Each line in the listing below needs to be transcribed exactly.
----------
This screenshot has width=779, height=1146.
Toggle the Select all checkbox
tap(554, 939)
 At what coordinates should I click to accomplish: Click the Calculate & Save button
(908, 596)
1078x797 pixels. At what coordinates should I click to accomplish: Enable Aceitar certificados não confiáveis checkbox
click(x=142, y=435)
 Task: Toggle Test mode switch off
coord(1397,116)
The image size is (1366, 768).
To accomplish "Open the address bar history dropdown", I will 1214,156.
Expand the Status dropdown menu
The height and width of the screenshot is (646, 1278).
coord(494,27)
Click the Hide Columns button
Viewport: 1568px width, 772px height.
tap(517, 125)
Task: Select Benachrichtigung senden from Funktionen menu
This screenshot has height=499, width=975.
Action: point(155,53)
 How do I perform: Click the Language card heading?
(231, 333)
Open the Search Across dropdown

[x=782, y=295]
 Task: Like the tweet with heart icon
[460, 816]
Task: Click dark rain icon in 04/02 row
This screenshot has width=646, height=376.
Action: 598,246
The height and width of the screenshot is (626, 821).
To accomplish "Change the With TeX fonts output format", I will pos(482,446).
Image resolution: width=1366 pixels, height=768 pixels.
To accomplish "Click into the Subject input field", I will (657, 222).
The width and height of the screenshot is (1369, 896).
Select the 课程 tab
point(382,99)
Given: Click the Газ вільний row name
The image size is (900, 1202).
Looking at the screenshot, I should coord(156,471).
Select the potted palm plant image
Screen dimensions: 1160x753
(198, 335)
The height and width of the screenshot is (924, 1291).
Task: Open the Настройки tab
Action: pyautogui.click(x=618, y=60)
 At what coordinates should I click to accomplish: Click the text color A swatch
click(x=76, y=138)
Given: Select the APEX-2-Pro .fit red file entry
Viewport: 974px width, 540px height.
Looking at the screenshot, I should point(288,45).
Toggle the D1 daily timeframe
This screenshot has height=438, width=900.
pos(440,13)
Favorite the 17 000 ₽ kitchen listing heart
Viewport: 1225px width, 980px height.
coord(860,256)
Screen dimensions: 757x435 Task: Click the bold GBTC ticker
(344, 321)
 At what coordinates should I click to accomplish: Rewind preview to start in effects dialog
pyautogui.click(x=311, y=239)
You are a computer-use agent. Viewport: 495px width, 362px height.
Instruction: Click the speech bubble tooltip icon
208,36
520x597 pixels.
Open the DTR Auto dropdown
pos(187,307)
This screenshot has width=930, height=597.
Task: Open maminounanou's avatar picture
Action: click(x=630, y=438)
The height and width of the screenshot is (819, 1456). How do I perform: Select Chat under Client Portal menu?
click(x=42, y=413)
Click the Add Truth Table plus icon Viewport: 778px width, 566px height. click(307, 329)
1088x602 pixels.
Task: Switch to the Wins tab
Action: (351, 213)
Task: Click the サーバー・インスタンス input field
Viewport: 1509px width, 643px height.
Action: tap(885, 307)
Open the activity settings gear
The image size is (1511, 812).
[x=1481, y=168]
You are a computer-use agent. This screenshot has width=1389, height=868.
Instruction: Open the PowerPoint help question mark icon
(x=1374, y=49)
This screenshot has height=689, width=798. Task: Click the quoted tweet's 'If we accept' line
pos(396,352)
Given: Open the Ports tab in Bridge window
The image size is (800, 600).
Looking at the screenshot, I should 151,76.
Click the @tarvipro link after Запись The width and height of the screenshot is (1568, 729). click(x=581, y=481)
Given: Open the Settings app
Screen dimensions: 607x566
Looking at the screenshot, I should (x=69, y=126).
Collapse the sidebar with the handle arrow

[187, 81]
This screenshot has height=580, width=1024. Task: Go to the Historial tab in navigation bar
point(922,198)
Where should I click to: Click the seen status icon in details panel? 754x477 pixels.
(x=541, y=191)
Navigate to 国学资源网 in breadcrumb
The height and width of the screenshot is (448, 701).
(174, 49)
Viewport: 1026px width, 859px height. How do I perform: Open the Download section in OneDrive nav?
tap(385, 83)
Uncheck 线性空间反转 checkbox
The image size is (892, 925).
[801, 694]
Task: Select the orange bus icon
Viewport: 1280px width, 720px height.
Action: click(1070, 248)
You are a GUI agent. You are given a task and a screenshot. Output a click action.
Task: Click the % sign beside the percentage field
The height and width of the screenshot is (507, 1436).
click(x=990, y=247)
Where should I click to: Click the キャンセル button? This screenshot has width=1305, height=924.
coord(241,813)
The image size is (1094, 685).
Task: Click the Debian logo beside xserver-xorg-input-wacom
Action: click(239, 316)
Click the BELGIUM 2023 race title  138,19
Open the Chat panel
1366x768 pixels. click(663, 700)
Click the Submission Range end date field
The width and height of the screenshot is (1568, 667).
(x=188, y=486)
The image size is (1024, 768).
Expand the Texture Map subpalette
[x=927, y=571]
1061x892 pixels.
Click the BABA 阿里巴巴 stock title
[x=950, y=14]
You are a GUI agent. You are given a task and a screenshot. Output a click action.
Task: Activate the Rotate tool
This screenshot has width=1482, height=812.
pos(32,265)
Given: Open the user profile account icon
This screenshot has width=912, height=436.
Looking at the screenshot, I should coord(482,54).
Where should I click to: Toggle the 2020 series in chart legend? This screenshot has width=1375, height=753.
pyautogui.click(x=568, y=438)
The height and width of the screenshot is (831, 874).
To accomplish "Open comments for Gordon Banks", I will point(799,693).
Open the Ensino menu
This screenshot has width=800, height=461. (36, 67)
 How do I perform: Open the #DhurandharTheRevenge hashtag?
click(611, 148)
----------
**Response to the task**
This screenshot has width=779, height=1146.
Toggle the Select all checkbox
tap(554, 939)
 At what coordinates should I click to accomplish: Click the Calculate & Save button
(908, 596)
1078x797 pixels. At what coordinates should I click to accomplish: Enable Aceitar certificados não confiáveis checkbox
click(x=142, y=435)
 Task: Toggle Test mode switch off
coord(1397,116)
The image size is (1366, 768).
To accomplish "Open the address bar history dropdown", I will 1214,156.
Expand the Status dropdown menu
The height and width of the screenshot is (646, 1278).
coord(494,27)
Click the Hide Columns button
Viewport: 1568px width, 772px height.
tap(517, 125)
Task: Select Benachrichtigung senden from Funktionen menu
This screenshot has height=499, width=975.
Action: point(155,53)
 How do I perform: Click the Language card heading?
(231, 333)
Open the Search Across dropdown

[x=782, y=295]
 Task: Like the tweet with heart icon
[460, 816]
Task: Click dark rain icon in 04/02 row
This screenshot has width=646, height=376.
Action: 598,246
The height and width of the screenshot is (626, 821).
To accomplish "Change the With TeX fonts output format", I will pos(482,446).
Image resolution: width=1366 pixels, height=768 pixels.
To accomplish "Click into the Subject input field", I will (657, 222).
The width and height of the screenshot is (1369, 896).
Select the 课程 tab
point(382,99)
Given: Click the Газ вільний row name
The image size is (900, 1202).
Looking at the screenshot, I should coord(156,471).
Select the potted palm plant image
Screen dimensions: 1160x753
(198, 335)
The height and width of the screenshot is (924, 1291).
Task: Open the Настройки tab
Action: pyautogui.click(x=618, y=60)
 At what coordinates should I click to accomplish: Click the text color A swatch
click(x=76, y=138)
Given: Select the APEX-2-Pro .fit red file entry
Viewport: 974px width, 540px height.
Looking at the screenshot, I should point(288,45).
Toggle the D1 daily timeframe
This screenshot has height=438, width=900.
pos(440,13)
Favorite the 17 000 ₽ kitchen listing heart
Viewport: 1225px width, 980px height.
coord(860,256)
Screen dimensions: 757x435 Task: Click the bold GBTC ticker
(344, 321)
 At what coordinates should I click to accomplish: Rewind preview to start in effects dialog
pyautogui.click(x=311, y=239)
You are a computer-use agent. Viewport: 495px width, 362px height.
Instruction: Click the speech bubble tooltip icon
208,36
520x597 pixels.
Open the DTR Auto dropdown
pos(187,307)
This screenshot has width=930, height=597.
Task: Open maminounanou's avatar picture
Action: click(x=630, y=438)
The height and width of the screenshot is (819, 1456). How do I perform: Select Chat under Client Portal menu?
click(x=42, y=413)
Click the Add Truth Table plus icon Viewport: 778px width, 566px height. click(307, 329)
1088x602 pixels.
Task: Switch to the Wins tab
Action: (351, 213)
Task: Click the サーバー・インスタンス input field
Viewport: 1509px width, 643px height.
Action: tap(885, 307)
Open the activity settings gear
The image size is (1511, 812).
[x=1481, y=168]
You are a computer-use agent. This screenshot has width=1389, height=868.
Instruction: Open the PowerPoint help question mark icon
(x=1374, y=49)
This screenshot has height=689, width=798. Task: Click the quoted tweet's 'If we accept' line
pos(396,352)
Given: Open the Ports tab in Bridge window
The image size is (800, 600).
Looking at the screenshot, I should 151,76.
Click the @tarvipro link after Запись The width and height of the screenshot is (1568, 729). click(x=581, y=481)
Given: Open the Settings app
Screen dimensions: 607x566
Looking at the screenshot, I should (x=69, y=126).
Collapse the sidebar with the handle arrow

[187, 81]
This screenshot has height=580, width=1024. Task: Go to the Historial tab in navigation bar
point(922,198)
Where should I click to: Click the seen status icon in details panel? 754x477 pixels.
(x=541, y=191)
Navigate to 国学资源网 in breadcrumb
The height and width of the screenshot is (448, 701).
(174, 49)
Viewport: 1026px width, 859px height. How do I perform: Open the Download section in OneDrive nav?
tap(385, 83)
Uncheck 线性空间反转 checkbox
The image size is (892, 925).
[801, 694]
Task: Select the orange bus icon
Viewport: 1280px width, 720px height.
Action: click(1070, 248)
You are a GUI agent. You are given a task and a screenshot. Output a click action.
Task: Click the % sign beside the percentage field
The height and width of the screenshot is (507, 1436).
click(x=990, y=247)
Where should I click to: Click the キャンセル button? This screenshot has width=1305, height=924.
coord(241,813)
The image size is (1094, 685).
Task: Click the Debian logo beside xserver-xorg-input-wacom
Action: click(239, 316)
Click the BELGIUM 2023 race title  138,19
Open the Chat panel
1366x768 pixels. click(663, 700)
Click the Submission Range end date field
The width and height of the screenshot is (1568, 667).
(x=188, y=486)
The image size is (1024, 768).
Expand the Texture Map subpalette
[x=927, y=571]
1061x892 pixels.
Click the BABA 阿里巴巴 stock title
[x=950, y=14]
You are a GUI agent. You are given a task and a screenshot. Output a click action.
Task: Activate the Rotate tool
This screenshot has width=1482, height=812.
pos(32,265)
Given: Open the user profile account icon
This screenshot has width=912, height=436.
Looking at the screenshot, I should coord(482,54).
Where should I click to: Toggle the 2020 series in chart legend? This screenshot has width=1375, height=753.
pyautogui.click(x=568, y=438)
The height and width of the screenshot is (831, 874).
To accomplish "Open comments for Gordon Banks", I will point(799,693).
Open the Ensino menu
This screenshot has width=800, height=461. (36, 67)
 How do I perform: Open the #DhurandharTheRevenge hashtag?
click(611, 148)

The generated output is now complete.